Here we will examine the output of the readGAlignments function, continuing with the BAM file from the pasilla dataset.
library(GenomicAlignments)
(ga <- readGAlignments(bf))
## GAlignments object with 204355 alignments and 0 metadata columns:
## seqnames strand cigar qwidth start end
## <Rle> <Rle> <character> <integer> <integer> <integer>
## [1] chr4 - 75M 75 892 966
## [2] chr4 - 75M 75 919 993
## [3] chr4 + 75M 75 924 998
## [4] chr4 + 75M 75 936 1010
## [5] chr4 + 75M 75 949 1023
## ... ... ... ... ... ... ...
## [204351] chr4 + 75M 75 1348268 1348342
## [204352] chr4 + 75M 75 1348268 1348342
## [204353] chr4 + 75M 75 1348268 1348342
## [204354] chr4 - 75M 75 1348449 1348523
## [204355] chr4 - 75M 75 1350124 1350198
## width njunc
## <integer> <integer>
## [1] 75 0
## [2] 75 0
## [3] 75 0
## [4] 75 0
## [5] 75 0
## ... ... ...
## [204351] 75 0
## [204352] 75 0
## [204353] 75 0
## [204354] 75 0
## [204355] 75 0
## -------
## seqinfo: 8 sequences from an unspecified genome
length(ga)
## [1] 204355
Note that we can extract the GRanges object within the GAlignments object, although we will see below that we can often work directly with the GAlignments object.
granges(ga[1])
## GRanges object with 1 range and 0 metadata columns:
## seqnames ranges strand
## <Rle> <IRanges> <Rle>
## [1] chr4 [892, 966] -
## -------
## seqinfo: 8 sequences from an unspecified genome
Some of our familiar GenomicRanges functions work on GAlignments: we can use findOverlaps, countOverlaps and %over% directly on the GAlignments object. Note that location of ga and gr in the calls below:
gr <- GRanges("chr4", IRanges(700000, 800000))

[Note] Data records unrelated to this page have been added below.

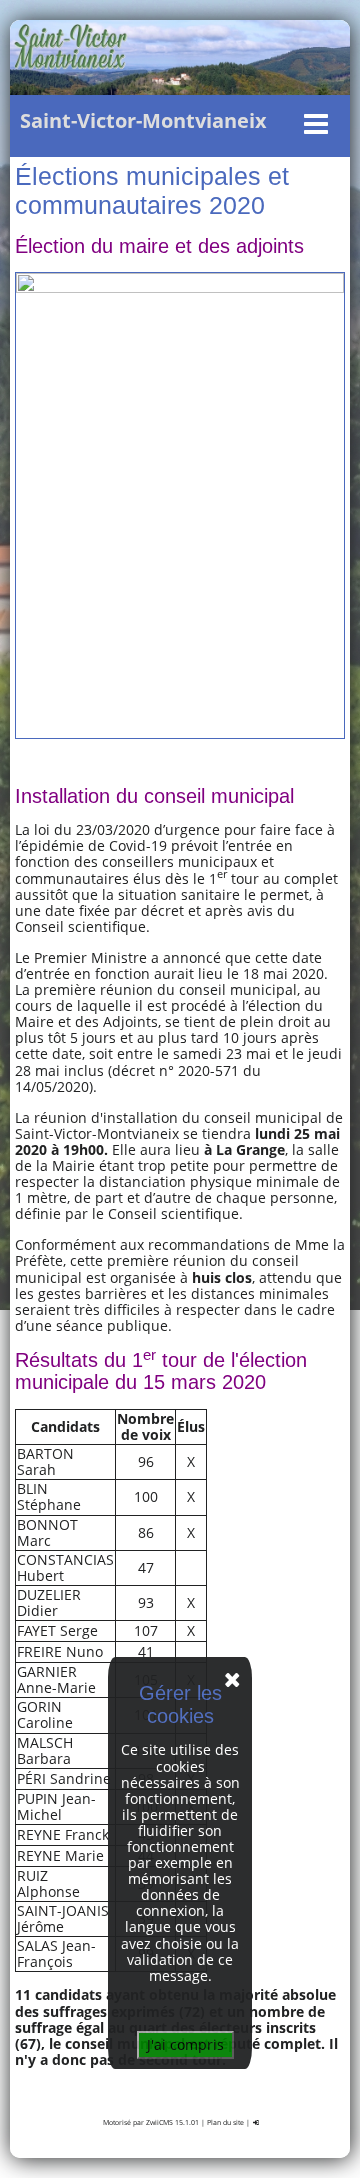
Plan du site (225, 2122)
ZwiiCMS (159, 2122)
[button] (175, 124)
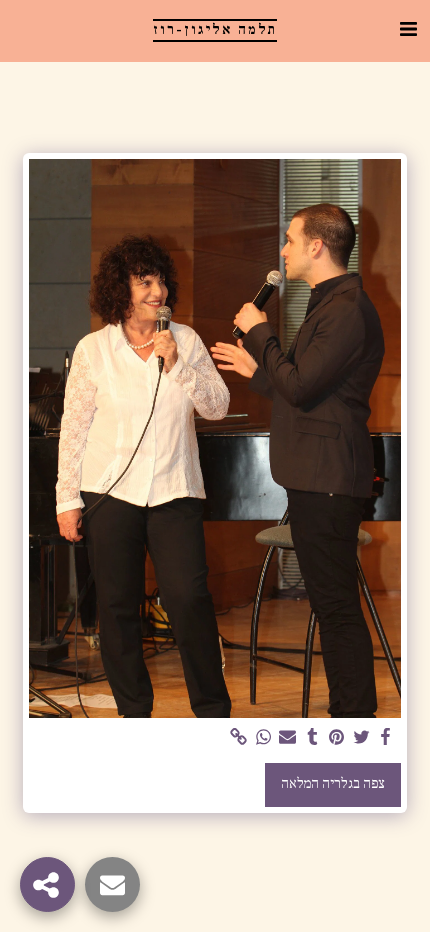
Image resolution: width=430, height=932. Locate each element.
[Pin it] (337, 738)
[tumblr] (312, 738)
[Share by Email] (288, 738)
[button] (408, 30)
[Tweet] (361, 738)
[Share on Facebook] (386, 738)
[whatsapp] (263, 738)
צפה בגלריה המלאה (333, 784)
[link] (239, 738)
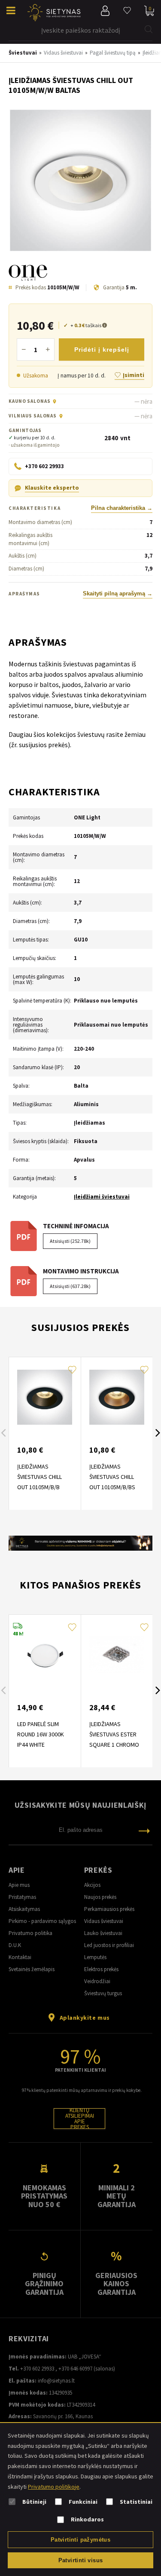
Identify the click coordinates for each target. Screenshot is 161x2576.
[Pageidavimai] (127, 10)
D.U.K (15, 1945)
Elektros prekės (101, 1969)
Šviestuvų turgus (103, 1993)
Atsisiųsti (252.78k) (70, 1241)
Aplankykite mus (85, 2017)
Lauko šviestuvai (103, 1933)
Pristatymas (22, 1897)
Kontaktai (20, 1957)
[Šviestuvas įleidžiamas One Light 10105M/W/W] (80, 181)
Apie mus (19, 1885)
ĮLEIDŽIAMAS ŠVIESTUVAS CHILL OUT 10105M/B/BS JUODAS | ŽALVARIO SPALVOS (114, 1487)
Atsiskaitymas (24, 1909)
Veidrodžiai (97, 1981)
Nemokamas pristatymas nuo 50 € (44, 2196)
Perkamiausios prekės (109, 1909)
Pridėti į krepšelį (101, 349)
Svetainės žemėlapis (32, 1969)
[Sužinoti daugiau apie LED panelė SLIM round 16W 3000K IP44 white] (44, 1654)
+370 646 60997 (75, 2368)
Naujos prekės (100, 1897)
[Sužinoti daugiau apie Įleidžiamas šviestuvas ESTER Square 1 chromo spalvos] (116, 1654)
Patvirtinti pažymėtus (80, 2539)
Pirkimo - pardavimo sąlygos (42, 1921)
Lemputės (95, 1957)
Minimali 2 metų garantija (116, 2196)
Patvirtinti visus (80, 2560)
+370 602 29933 (37, 2368)
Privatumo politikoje (53, 2486)
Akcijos (92, 1885)
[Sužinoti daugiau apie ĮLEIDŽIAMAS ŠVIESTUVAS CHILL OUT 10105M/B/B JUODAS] (44, 1397)
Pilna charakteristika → (121, 508)
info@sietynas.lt (56, 2380)
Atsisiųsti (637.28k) (70, 1286)
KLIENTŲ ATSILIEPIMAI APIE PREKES (79, 2118)
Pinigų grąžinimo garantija (44, 2283)
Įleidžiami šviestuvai (102, 1196)
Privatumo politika (30, 1933)
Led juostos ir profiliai (109, 1945)
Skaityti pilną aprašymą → (117, 594)
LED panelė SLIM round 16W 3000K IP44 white (40, 1734)
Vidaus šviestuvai (103, 1921)
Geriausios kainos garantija (116, 2283)
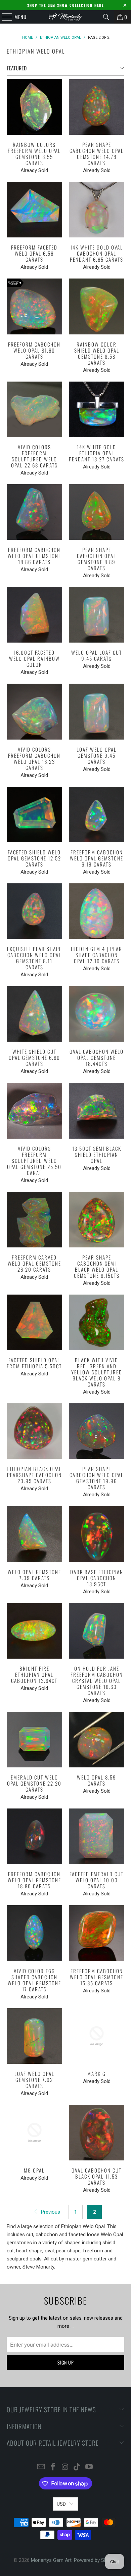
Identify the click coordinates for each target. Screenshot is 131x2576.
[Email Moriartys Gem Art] (41, 2467)
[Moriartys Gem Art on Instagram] (65, 2467)
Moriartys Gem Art (51, 2560)
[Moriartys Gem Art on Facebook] (53, 2467)
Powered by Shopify (96, 2560)
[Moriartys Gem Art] (65, 17)
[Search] (106, 17)
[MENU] (3, 17)
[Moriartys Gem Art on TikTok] (77, 2467)
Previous (50, 2212)
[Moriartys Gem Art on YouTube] (89, 2467)
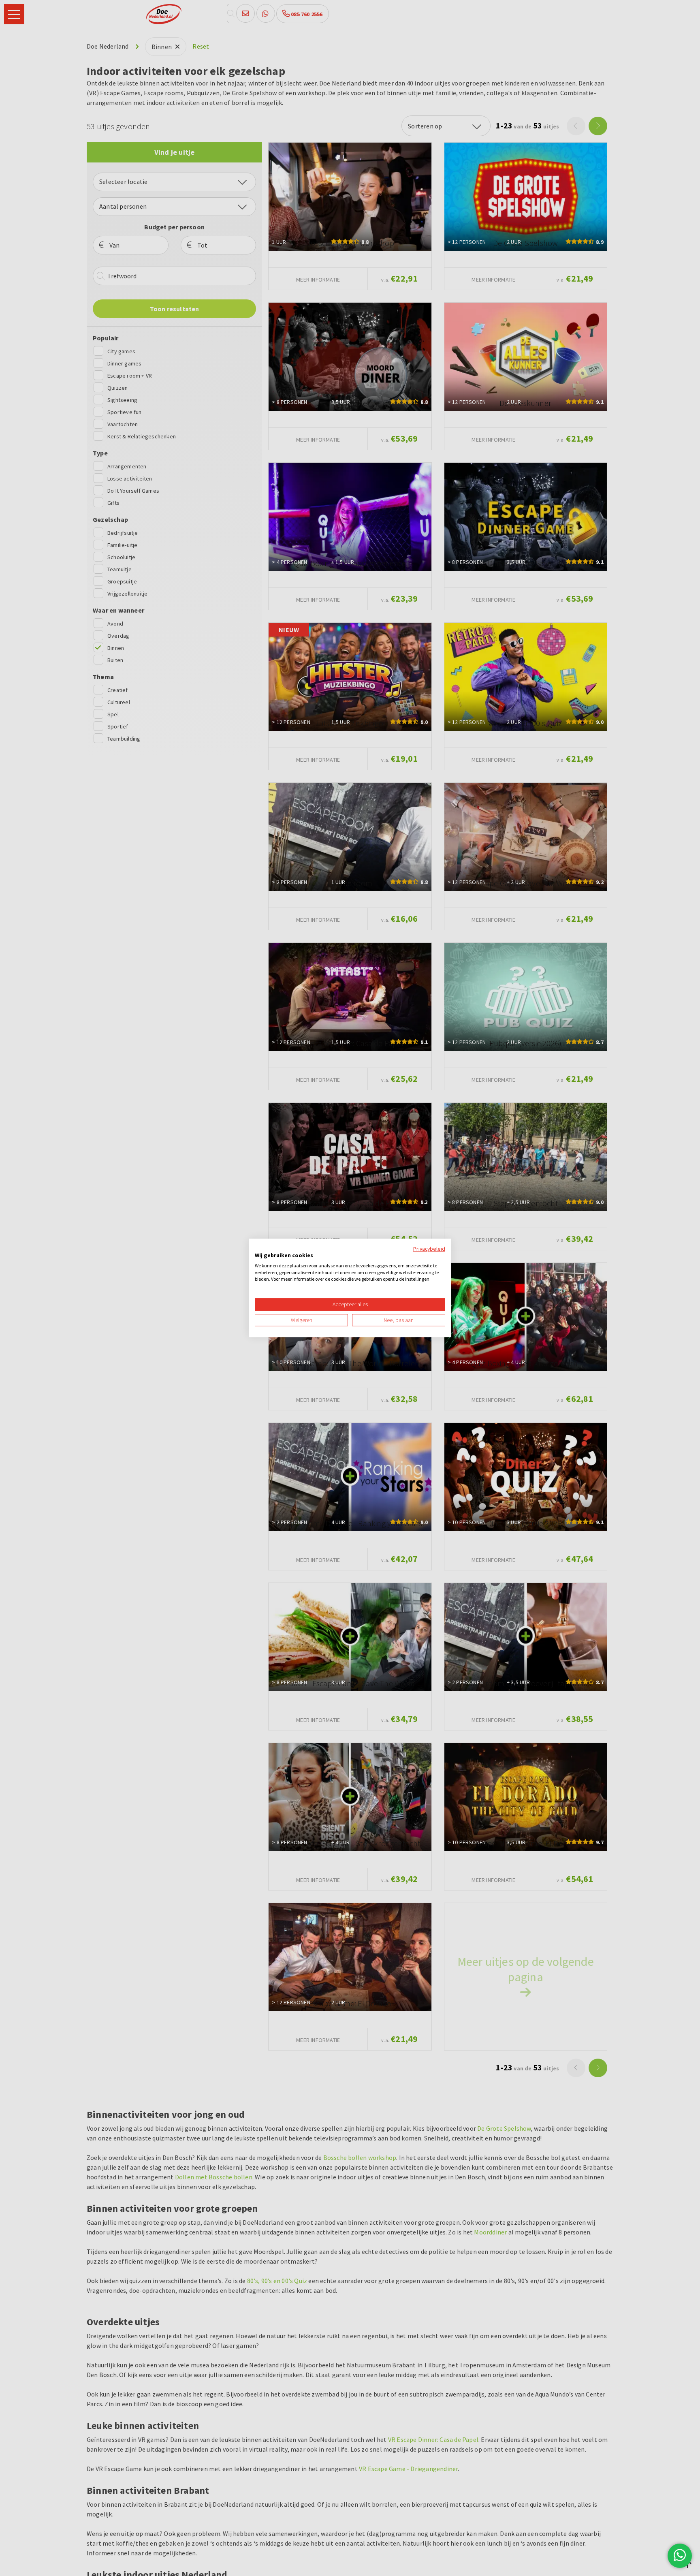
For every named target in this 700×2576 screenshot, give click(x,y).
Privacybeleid (429, 1248)
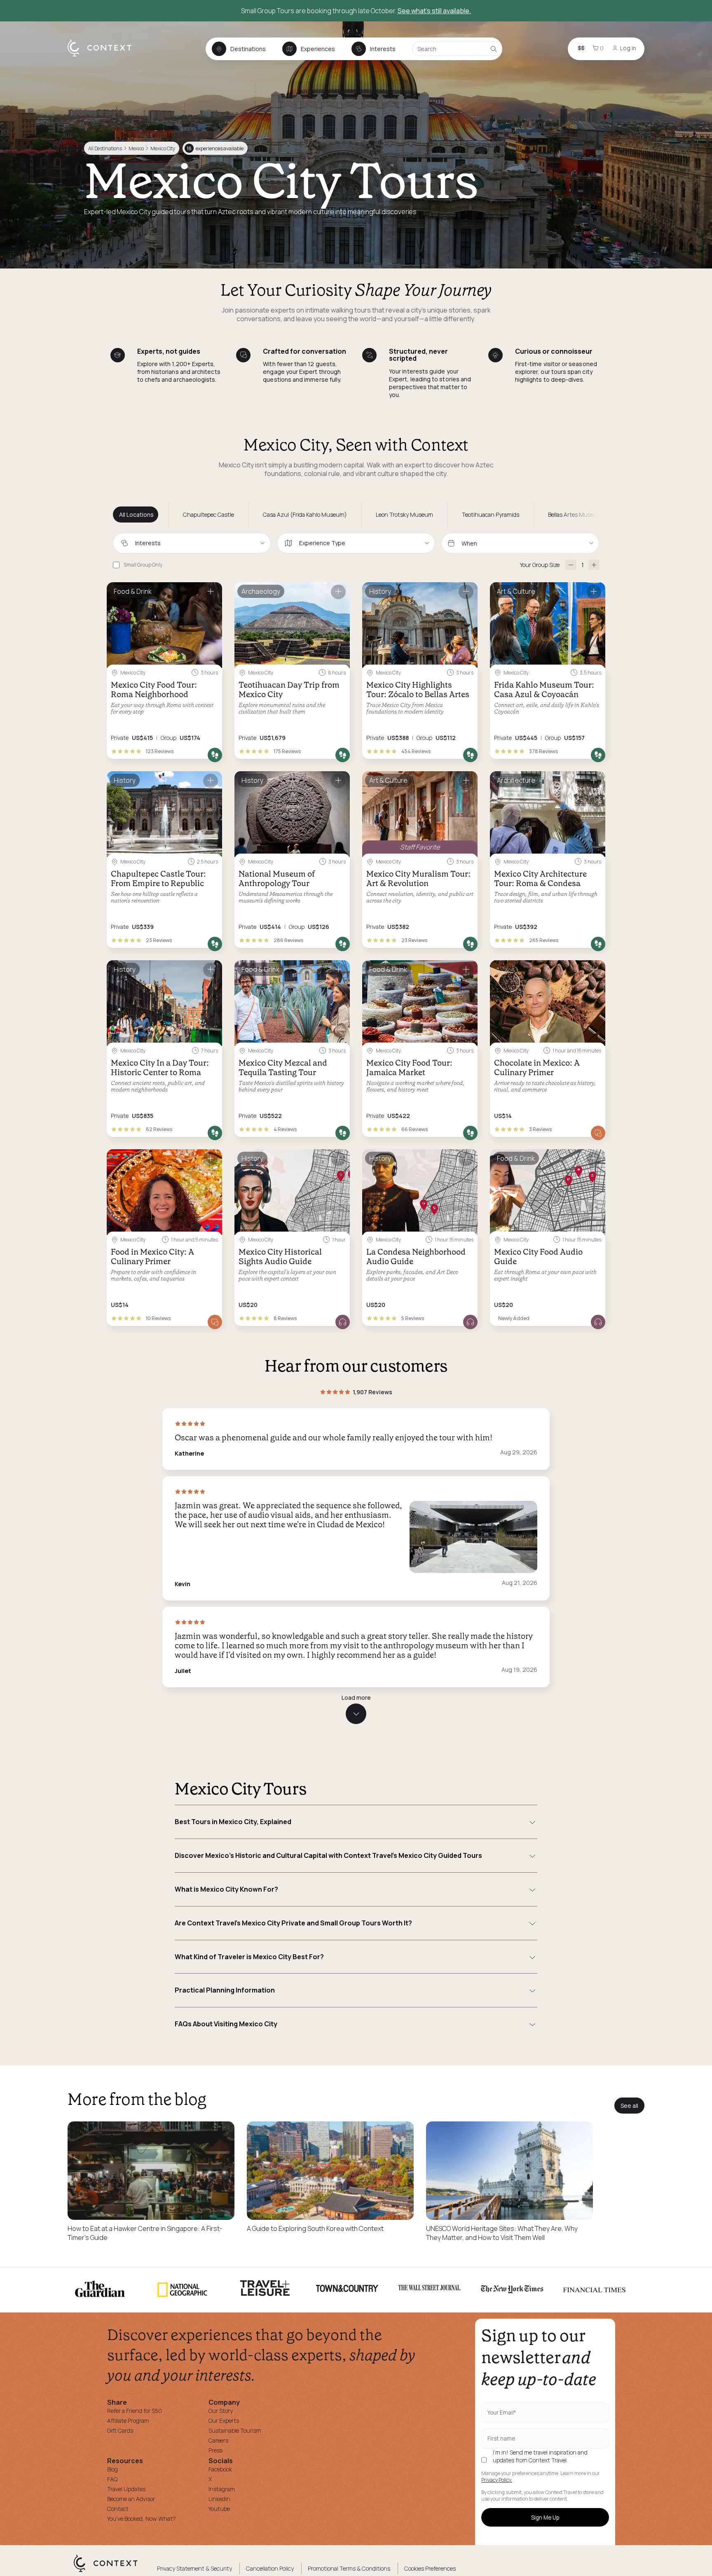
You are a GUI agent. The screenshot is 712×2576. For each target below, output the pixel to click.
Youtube (219, 2509)
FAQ (112, 2479)
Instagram (221, 2489)
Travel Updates (126, 2489)
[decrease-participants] (571, 565)
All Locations (136, 514)
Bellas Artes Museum (575, 514)
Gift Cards (120, 2430)
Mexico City (162, 148)
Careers (218, 2440)
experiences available (215, 148)
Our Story (220, 2411)
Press (215, 2450)
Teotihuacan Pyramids (490, 514)
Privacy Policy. (496, 2480)
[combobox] (192, 543)
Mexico (136, 148)
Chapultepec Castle (208, 514)
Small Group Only (143, 564)
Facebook (220, 2469)
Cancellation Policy (270, 2568)
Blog (112, 2469)
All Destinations (105, 148)
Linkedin (219, 2499)
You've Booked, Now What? (141, 2518)
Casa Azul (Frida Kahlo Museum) (305, 514)
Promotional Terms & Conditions (349, 2568)
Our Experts (223, 2420)
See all (629, 2105)
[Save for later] (210, 592)
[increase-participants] (594, 565)
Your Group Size (540, 565)
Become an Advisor (131, 2499)
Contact (118, 2509)
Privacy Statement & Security (194, 2568)
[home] (104, 56)
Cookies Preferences (430, 2568)
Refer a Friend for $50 (134, 2411)
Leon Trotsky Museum (404, 514)
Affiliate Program (128, 2420)
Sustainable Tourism (234, 2430)
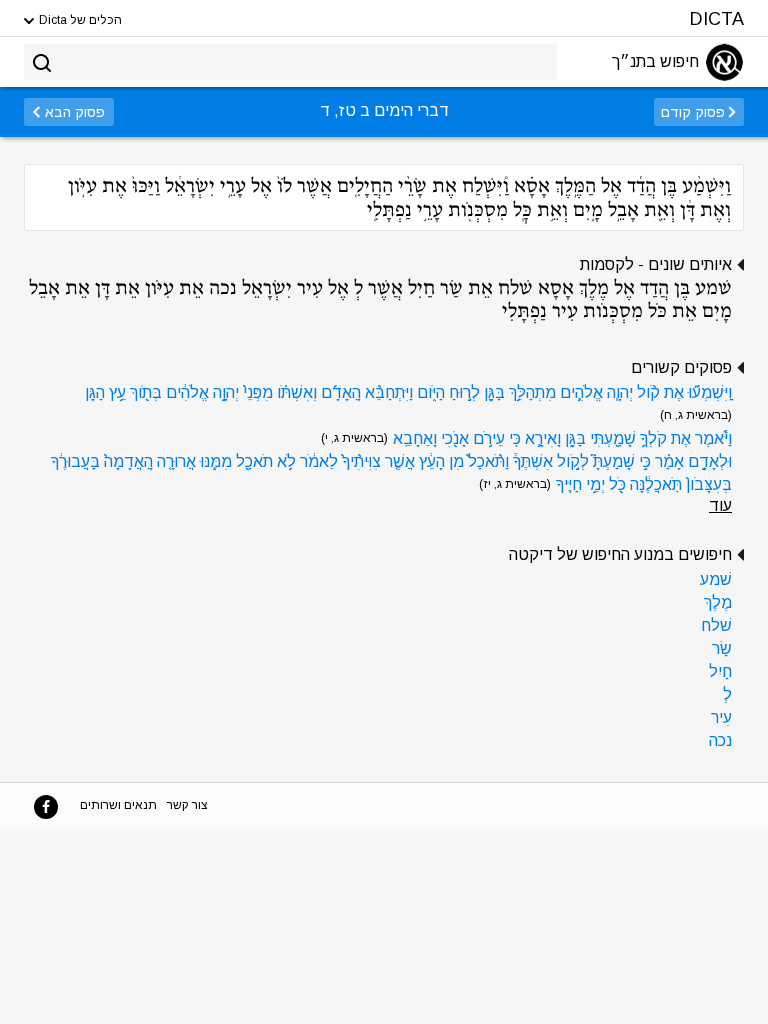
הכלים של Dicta (79, 20)
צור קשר (187, 805)
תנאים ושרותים (118, 805)
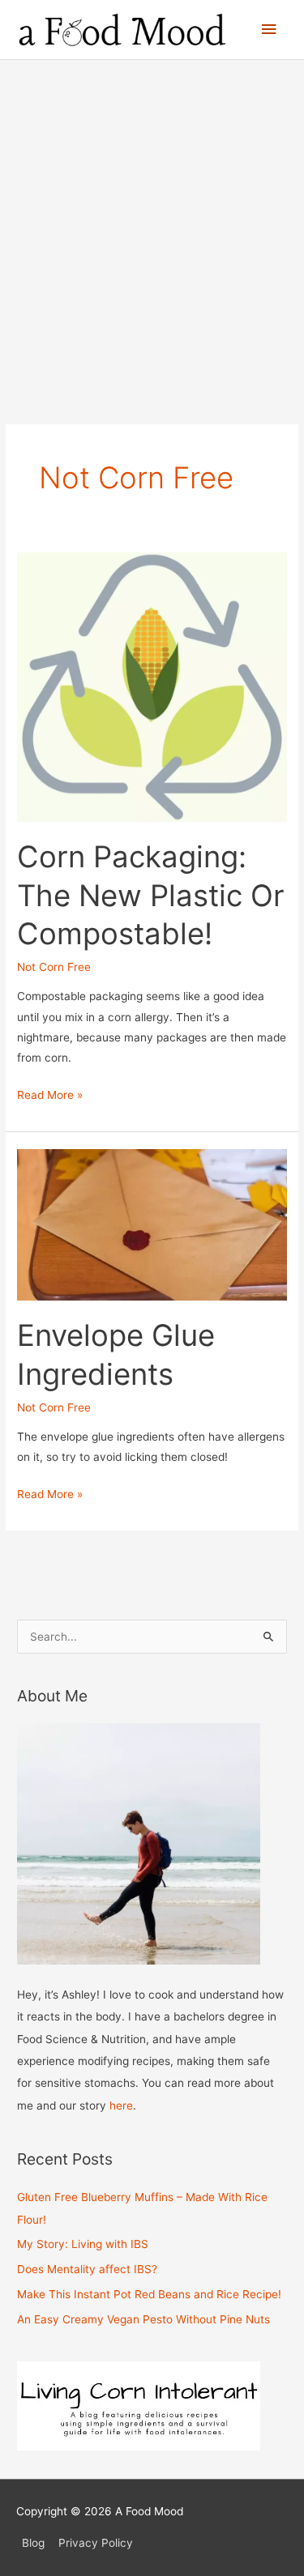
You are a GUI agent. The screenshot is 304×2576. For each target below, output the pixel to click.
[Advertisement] (152, 220)
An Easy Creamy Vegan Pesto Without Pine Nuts (143, 2319)
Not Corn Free (54, 966)
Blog (33, 2542)
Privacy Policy (95, 2542)
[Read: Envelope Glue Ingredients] (152, 1223)
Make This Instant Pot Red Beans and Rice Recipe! (149, 2294)
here (121, 2105)
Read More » (50, 1096)
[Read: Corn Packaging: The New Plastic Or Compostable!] (152, 685)
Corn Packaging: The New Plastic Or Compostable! (151, 895)
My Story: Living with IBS (82, 2244)
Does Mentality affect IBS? (87, 2269)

(fo <- findOverlaps(ga, gr)) # which reads over this range
## Hits of length 6465
## queryLength: 204355
## subjectLength: 1
## queryHits subjectHits
## <integer> <integer>
## 1 127157 1
## 2 127238 1
## 3 127240 1
## 4 127242 1
## 5 127243 1
## ... ... ...
## 6461 144660 1
## 6462 144661 1
## 6463 144662 1
## 6464 144663 1
## 6465 144664 1
countOverlaps(gr, ga) # count overlaps of range with the reads
## [1] 6465
table(ga %over% gr) # logical vector of read overlaps with the range
##
## FALSE TRUE
## 197890 6465
If we had run countOverlaps(ga, gr) it would return an integer vector with the number of overlaps for each read with the range in gr.